In a perfect world, your crew gets a full hour to step away, eat, and reset. But in reality, production delays happen. And when they do, labor laws and union agreements require you to pay meal penalties.

In this guide, we’re breaking down how meal penalties work, how to avoid them, and what to do when they occur. 

What is a meal penalty?

Aside from being a production accountant’s worst nightmare, a meal penalty is a fee you’re required to pay when the production eats into a crew member’s state, federal, and/or union-guaranteed workday meal period. 

It’s one of the most common infractions in production and can get expensive very quickly. However, it exists to discourage employers from forcing employees to work unreasonable hours without a break.

To that end, California labor law specifically states that “… an employer may not employ an employee for a work period of more than five hours per day without providing the employee with a meal period of not less than 30 minutes, except that if the total work period per day of the employee is no more than six hours.” 
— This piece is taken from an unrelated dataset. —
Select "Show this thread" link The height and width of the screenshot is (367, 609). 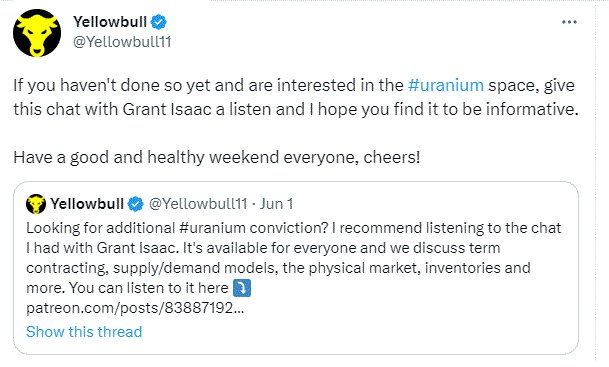click(84, 332)
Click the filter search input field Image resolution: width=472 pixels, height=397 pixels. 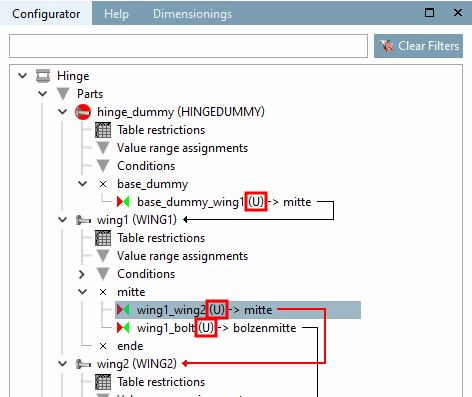tap(188, 46)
In other words, if an employee is scheduled to work for a single period lasting longer than six hours, they’re guaranteed at least one meal break of at least thirty minutes during that period. That goes for any employee working in any industry anywhere within the borders of the state of California.

The film industry follows the same basic guidelines, but—as it seemingly always manages to do—has reshaped the details to better meet the necessities of moviemaking. Let’s take a moment to see how it works by reviewing some scheduling basics.

If you’ve ever been on set, you’re already aware that each workday is scheduled to last approximately 12 hours “plus lunch.” That means that the workday begins for each talent or crew member at their designated call time, from which point forward they will be on the clock for six hours or until lunch is otherwise called.

During lunch, which must last at least half an hour, the talent or crew member is officially off-duty and is not legally allowed to work. Once lunch is over, everyone will be back on the clock until wrap, which under normal circumstances, cannot occur more than six hours after everyone has returned from lunch. 

The key to understanding meal penalties in the film industry lies in these six-hour labor periods.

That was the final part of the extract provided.